Question écrite n° 392 :
Passage en location-gérance de magasins du groupe Carrefour

16e Législature

Question de : M. Jean-Charles Larsonneur
Finistère (2e circonscription) - Horizons et apparentés

M. Jean-Charles Larsonneur interroge M. le ministre du travail, du plein emploi et de l'insertion sur le passage en location-gérance de 47 magasins du groupe Carrefour. Dans le cadre du plan de transformation 2022 mis en œuvre depuis 2018, cette stratégie a conduit au transfert de 10 000 salariés à des repreneurs. Cette année, sont concernés 3 487 salariés. Pour l'entreprise de distribution, il s'agit d'inscrire ces magasins dans une « dynamique de croissance » mais pour les salariés, le changement d'employeur provoquerait des pertes de rémunérations estimées à deux mois de salaires ainsi que des pertes d'avantages sociaux (comme la fin de l'intéressement, de la participation et de la sixième semaine de repos). En séance publique le 19 mai 2021, Mme la ministre chargée du travail indiquait que ce passage en location-gérance avait fait « l'objet de deux accords collectifs, négociés dans le cadre d'un comité de suivi associant les organisations syndicales. Ces deux accords collectifs prévoient des clauses sociales et bien sûr, la reprise des salariés, mais aussi, au-delà de ce qui est prévu par le code du travail, le maintien des salaires, de la mutuelle et des différents avantages dont les salariés des magasins du groupe Carrefour bénéficient aujourd'hui ». Reçue à la permanence de M. le député à Brest, la section CFDT de Carrefour Brest l'a informé que les accords ne prévoient le maintien des droits des salariés et des emplois que durant quinze mois après la reprise. Les salariés redoutent donc que cette transformation ne serve à contourner le droit du licenciement. Ils appellent à une vraie reconnaissance des « salariés de deuxième ligne », au versement de la prime exceptionnelle de pouvoir d'achat de mille euros et plus globalement, à une revalorisation des grilles salariales. Il souhaite donc savoir comment elle compte préserver les emplois et les droits des salariés du groupe Carrefour.

*Consigne:* Indiquez si chacune des affirmations suivantes concorde avec la question écrite sur Carrefour ci-dessus, en répondant par oui ou non et en citant mot pour mot les termes décisifs du texte : (a) cette année, le passage en location-gérance concerne 3 487 salariés ; (b) d'après la section CFDT de Carrefour Brest, les accords maintiennent les droits des salariés sans limite de durée ; (c) la question est adressée au ministre de l'économie.

*Extrait de données:*

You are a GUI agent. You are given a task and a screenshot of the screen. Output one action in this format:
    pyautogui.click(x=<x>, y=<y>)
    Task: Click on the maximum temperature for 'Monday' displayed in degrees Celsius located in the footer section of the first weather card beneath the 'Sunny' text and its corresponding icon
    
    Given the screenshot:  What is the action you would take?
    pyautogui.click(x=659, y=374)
...
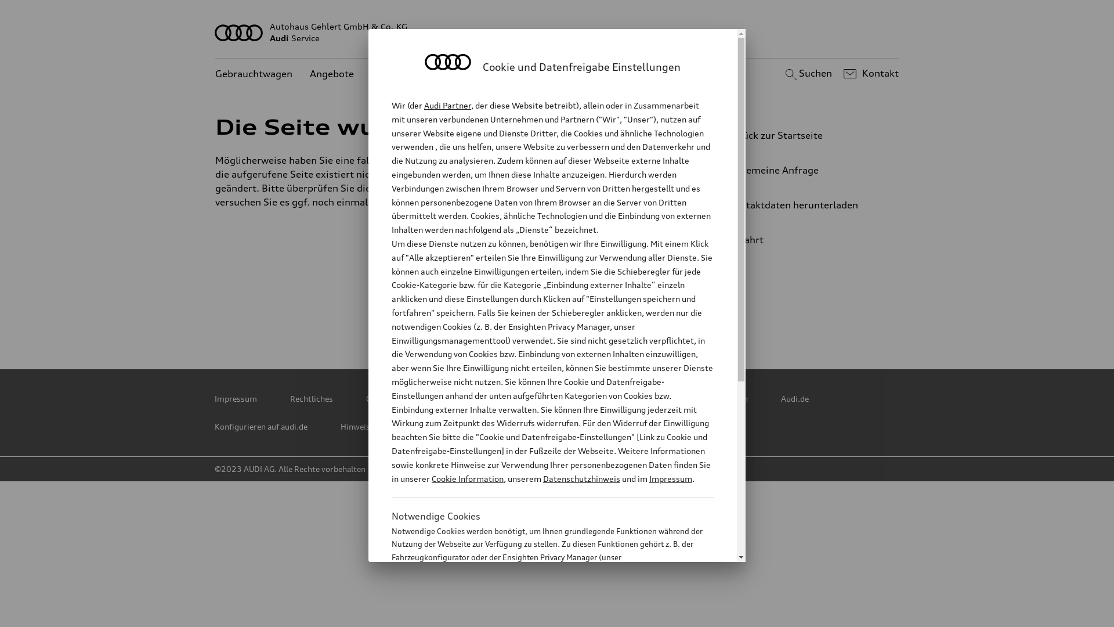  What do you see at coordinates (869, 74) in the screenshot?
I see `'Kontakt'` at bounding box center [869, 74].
==
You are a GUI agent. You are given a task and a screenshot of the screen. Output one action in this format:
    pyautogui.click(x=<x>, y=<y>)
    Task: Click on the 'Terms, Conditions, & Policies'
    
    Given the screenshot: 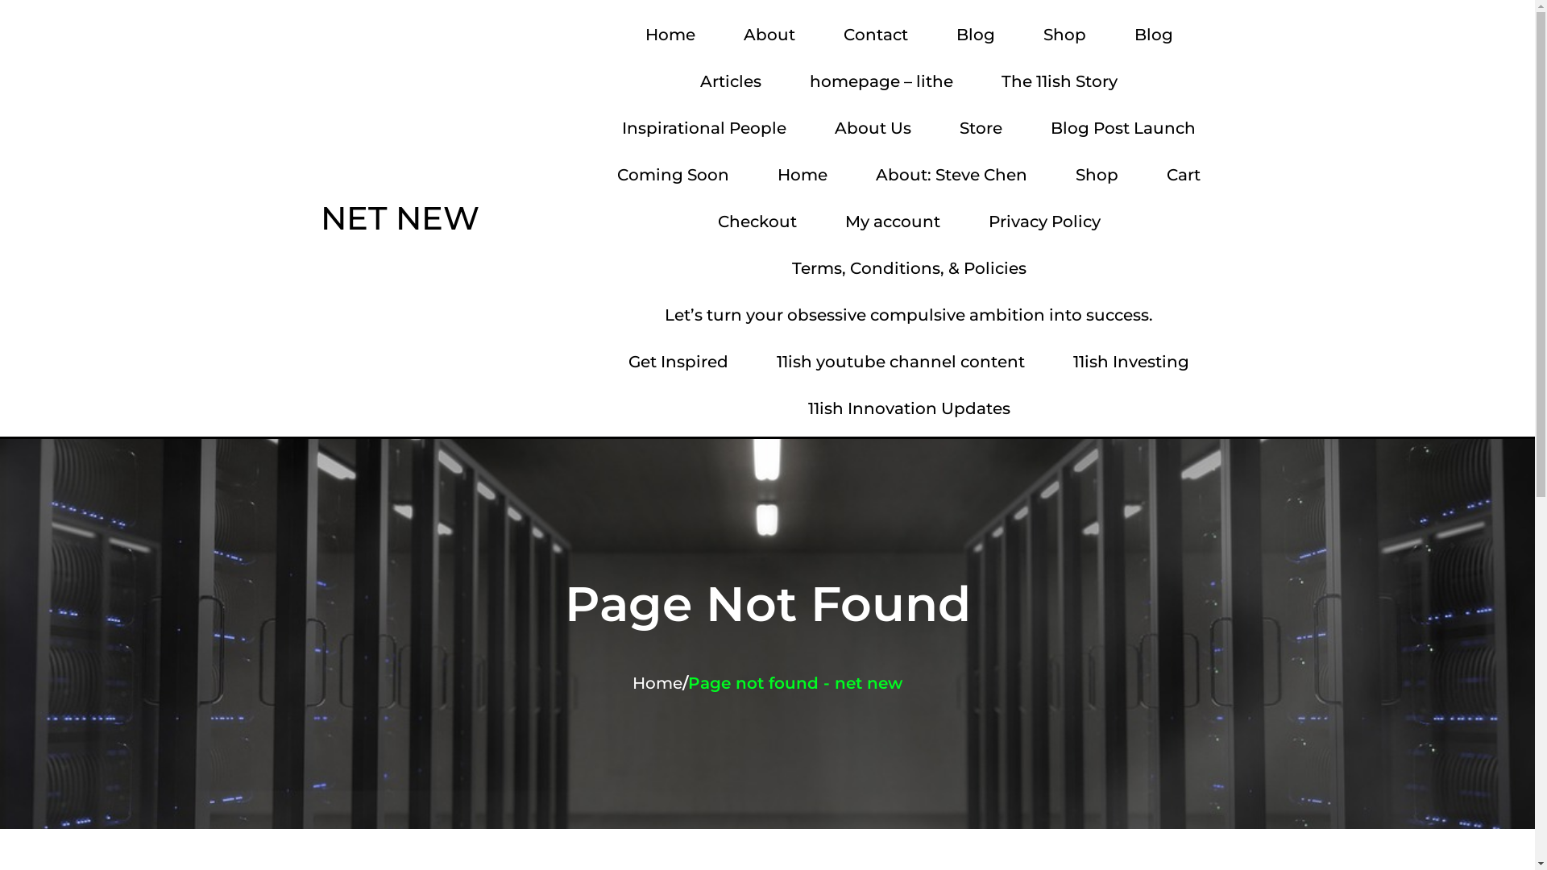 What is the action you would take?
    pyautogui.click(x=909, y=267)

*Réponse attendue:*
(a) Oui : « Cette année, sont concernés 3 487 salariés. »
(b) Non : « les accords ne prévoient le maintien des droits des salariés et des emplois que durant quinze mois après la reprise »
(c) Non : « interroge M. le ministre du travail, du plein emploi et de l'insertion »